---------- Material to process

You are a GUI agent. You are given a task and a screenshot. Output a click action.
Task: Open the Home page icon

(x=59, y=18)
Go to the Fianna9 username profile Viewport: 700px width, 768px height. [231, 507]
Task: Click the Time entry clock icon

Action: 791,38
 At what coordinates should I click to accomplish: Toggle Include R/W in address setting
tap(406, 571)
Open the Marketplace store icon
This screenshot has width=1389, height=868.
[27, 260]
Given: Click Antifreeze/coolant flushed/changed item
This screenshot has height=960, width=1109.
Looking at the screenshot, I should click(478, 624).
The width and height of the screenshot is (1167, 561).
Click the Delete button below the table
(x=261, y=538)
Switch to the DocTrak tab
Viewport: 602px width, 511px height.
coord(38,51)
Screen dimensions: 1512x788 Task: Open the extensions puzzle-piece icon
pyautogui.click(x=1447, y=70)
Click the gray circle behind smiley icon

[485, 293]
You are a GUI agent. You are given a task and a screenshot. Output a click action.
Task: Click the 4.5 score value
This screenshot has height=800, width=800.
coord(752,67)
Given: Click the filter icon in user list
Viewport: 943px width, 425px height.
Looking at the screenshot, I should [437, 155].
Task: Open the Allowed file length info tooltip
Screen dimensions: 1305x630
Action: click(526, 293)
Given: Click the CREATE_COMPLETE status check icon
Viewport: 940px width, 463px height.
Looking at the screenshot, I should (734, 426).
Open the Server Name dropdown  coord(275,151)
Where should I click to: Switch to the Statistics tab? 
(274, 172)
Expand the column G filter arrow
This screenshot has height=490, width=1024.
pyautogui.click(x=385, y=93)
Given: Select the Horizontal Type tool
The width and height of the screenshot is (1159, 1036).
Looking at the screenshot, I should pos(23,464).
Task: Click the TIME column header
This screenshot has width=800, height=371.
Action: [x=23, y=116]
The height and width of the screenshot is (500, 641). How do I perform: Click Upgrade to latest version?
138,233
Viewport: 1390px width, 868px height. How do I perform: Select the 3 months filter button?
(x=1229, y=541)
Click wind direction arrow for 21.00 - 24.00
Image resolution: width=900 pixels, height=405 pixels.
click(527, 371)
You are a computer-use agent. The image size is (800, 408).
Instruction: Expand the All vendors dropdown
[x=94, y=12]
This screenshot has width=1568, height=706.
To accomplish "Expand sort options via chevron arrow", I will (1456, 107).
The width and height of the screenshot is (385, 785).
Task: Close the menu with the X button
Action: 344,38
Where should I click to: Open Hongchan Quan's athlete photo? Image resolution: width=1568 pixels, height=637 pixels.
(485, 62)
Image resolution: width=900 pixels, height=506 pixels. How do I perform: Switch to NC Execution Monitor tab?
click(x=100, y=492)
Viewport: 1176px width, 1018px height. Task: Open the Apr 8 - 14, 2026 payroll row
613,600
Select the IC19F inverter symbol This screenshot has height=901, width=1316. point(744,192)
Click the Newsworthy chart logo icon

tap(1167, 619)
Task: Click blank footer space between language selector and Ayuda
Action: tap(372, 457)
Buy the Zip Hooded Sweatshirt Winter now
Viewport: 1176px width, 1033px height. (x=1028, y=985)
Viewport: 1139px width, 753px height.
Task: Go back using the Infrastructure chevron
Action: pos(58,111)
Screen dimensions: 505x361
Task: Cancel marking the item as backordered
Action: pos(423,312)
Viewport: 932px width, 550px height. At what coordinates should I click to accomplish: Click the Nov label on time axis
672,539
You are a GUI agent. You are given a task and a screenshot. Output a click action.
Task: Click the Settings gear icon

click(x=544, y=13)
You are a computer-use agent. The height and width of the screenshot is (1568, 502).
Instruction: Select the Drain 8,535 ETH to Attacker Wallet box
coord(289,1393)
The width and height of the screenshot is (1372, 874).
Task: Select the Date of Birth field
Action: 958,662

--------------------

[To do]: Exactly as shown above, return every record.

[Output]:
You are a GUI agent. You are given a task and a screenshot. Output a click action.
Task: Open the Home page icon

(x=59, y=18)
Go to the Fianna9 username profile Viewport: 700px width, 768px height. [231, 507]
Task: Click the Time entry clock icon

Action: 791,38
 At what coordinates should I click to accomplish: Toggle Include R/W in address setting
tap(406, 571)
Open the Marketplace store icon
This screenshot has width=1389, height=868.
[27, 260]
Given: Click Antifreeze/coolant flushed/changed item
This screenshot has height=960, width=1109.
Looking at the screenshot, I should click(478, 624).
The width and height of the screenshot is (1167, 561).
Click the Delete button below the table
(x=261, y=538)
Switch to the DocTrak tab
Viewport: 602px width, 511px height.
coord(38,51)
Screen dimensions: 1512x788 Task: Open the extensions puzzle-piece icon
pyautogui.click(x=1447, y=70)
Click the gray circle behind smiley icon

[485, 293]
You are a GUI agent. You are given a task and a screenshot. Output a click action.
Task: Click the 4.5 score value
This screenshot has height=800, width=800.
coord(752,67)
Given: Click the filter icon in user list
Viewport: 943px width, 425px height.
Looking at the screenshot, I should [437, 155].
Task: Open the Allowed file length info tooltip
Screen dimensions: 1305x630
Action: click(526, 293)
Given: Click the CREATE_COMPLETE status check icon
Viewport: 940px width, 463px height.
Looking at the screenshot, I should (734, 426).
Open the Server Name dropdown  coord(275,151)
Where should I click to: Switch to the Statistics tab? 
(274, 172)
Expand the column G filter arrow
This screenshot has height=490, width=1024.
pyautogui.click(x=385, y=93)
Given: Select the Horizontal Type tool
The width and height of the screenshot is (1159, 1036).
Looking at the screenshot, I should pos(23,464).
Task: Click the TIME column header
This screenshot has width=800, height=371.
Action: [x=23, y=116]
The height and width of the screenshot is (500, 641). How do I perform: Click Upgrade to latest version?
138,233
Viewport: 1390px width, 868px height. How do I perform: Select the 3 months filter button?
(x=1229, y=541)
Click wind direction arrow for 21.00 - 24.00
Image resolution: width=900 pixels, height=405 pixels.
click(527, 371)
You are a computer-use agent. The image size is (800, 408).
Instruction: Expand the All vendors dropdown
[x=94, y=12]
This screenshot has width=1568, height=706.
To accomplish "Expand sort options via chevron arrow", I will (1456, 107).
The width and height of the screenshot is (385, 785).
Task: Close the menu with the X button
Action: 344,38
Where should I click to: Open Hongchan Quan's athlete photo? Image resolution: width=1568 pixels, height=637 pixels.
(485, 62)
Image resolution: width=900 pixels, height=506 pixels. How do I perform: Switch to NC Execution Monitor tab?
click(x=100, y=492)
Viewport: 1176px width, 1018px height. Task: Open the Apr 8 - 14, 2026 payroll row
613,600
Select the IC19F inverter symbol This screenshot has height=901, width=1316. point(744,192)
Click the Newsworthy chart logo icon

tap(1167, 619)
Task: Click blank footer space between language selector and Ayuda
Action: tap(372, 457)
Buy the Zip Hooded Sweatshirt Winter now
Viewport: 1176px width, 1033px height. (x=1028, y=985)
Viewport: 1139px width, 753px height.
Task: Go back using the Infrastructure chevron
Action: pos(58,111)
Screen dimensions: 505x361
Task: Cancel marking the item as backordered
Action: pos(423,312)
Viewport: 932px width, 550px height. At what coordinates should I click to accomplish: Click the Nov label on time axis
672,539
You are a GUI agent. You are given a task and a screenshot. Output a click action.
Task: Click the Settings gear icon

click(x=544, y=13)
You are a computer-use agent. The height and width of the screenshot is (1568, 502).
Instruction: Select the Drain 8,535 ETH to Attacker Wallet box
coord(289,1393)
The width and height of the screenshot is (1372, 874).
Task: Select the Date of Birth field
Action: 958,662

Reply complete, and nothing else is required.